Berlins früherer Innensenator Ehrhart Körting (SPD) argumentierte demgegenüber, er könne sich kaum gewaltgeneigte Bestrebungen ohne Bundesbezug vorstellen. Daher habe er keine Bedenken gegen die vorgesehene Regelung. Roth sagte, der Gesetzentwurf greife wesentliche Empfehlungen und Erkenntnisse der Bund-Länder-Kommission "Rechtsextremismus" und des NSU-Untersuchungsausschusses auf. Zugleich begrüßte er die "Ergänzung des

BfV-Zuständigkeitskataloges". Der Bayreuther Professor Heinrich Amadeus Wolff wertete die Erweiterung der BfV-Befugnisse als "in sich schlüssige Folgerung aus der Aufarbeitung der NSU-Gewaltserie". Verfassungspolitisch halte er jedoch nicht alle Regelungen des Entwurfs für glücklich. So sei ihm die V-Leute-Regelung zu großzügig.

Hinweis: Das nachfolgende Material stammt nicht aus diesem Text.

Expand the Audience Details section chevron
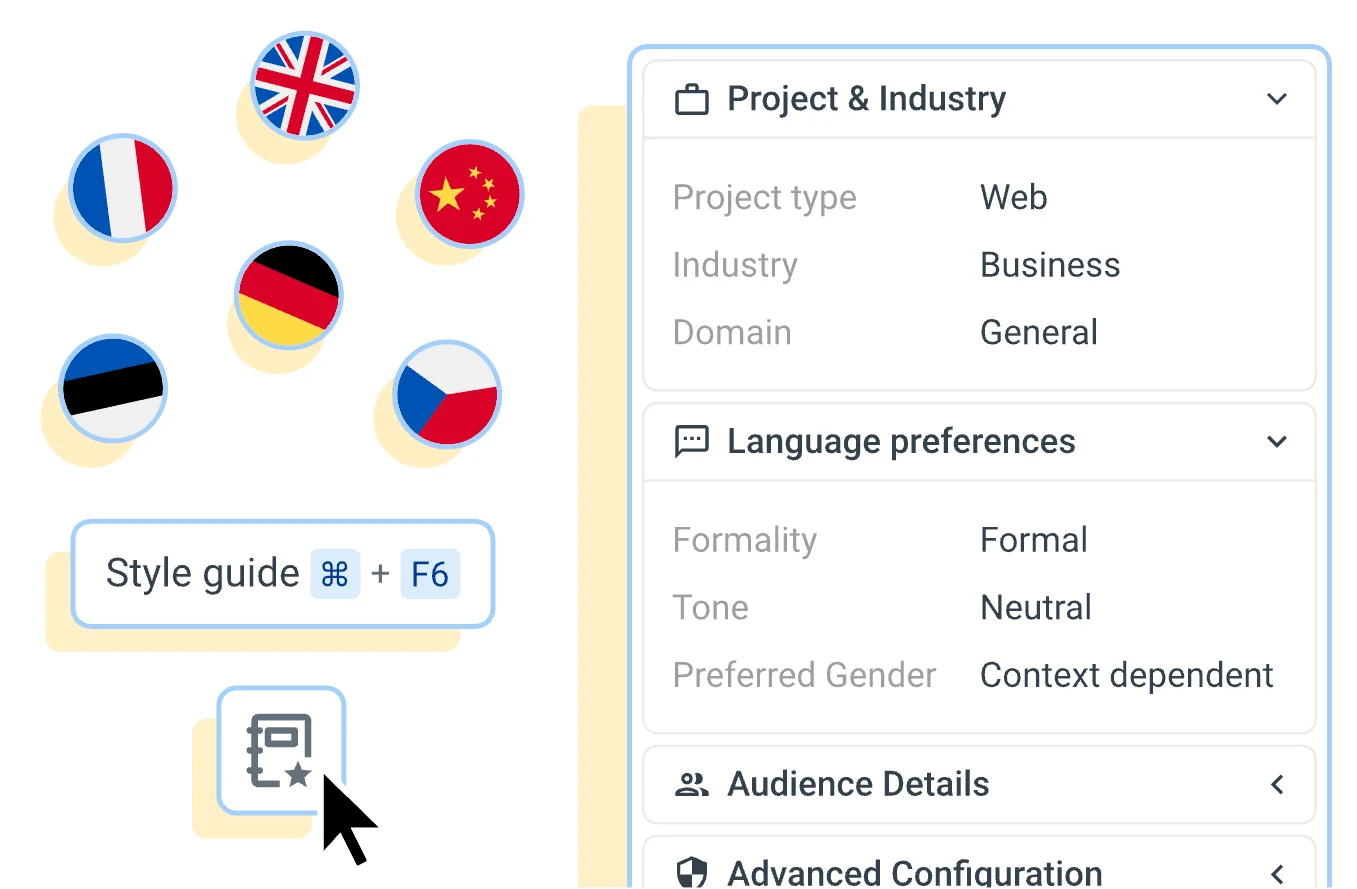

BfV-Präsident Hans-Georg Maaßen sagte, der Entwurf verbessere die Zusammenarbeit im Verfassungsschutzverbund und stärke die Zentralstellenfunktion seines Hauses. Auch konkretisiere die Vorlage die Bestimmungen zu V-Leuten und verdeckten Mitarbeitern und schaffe hier Rechtssicherheit.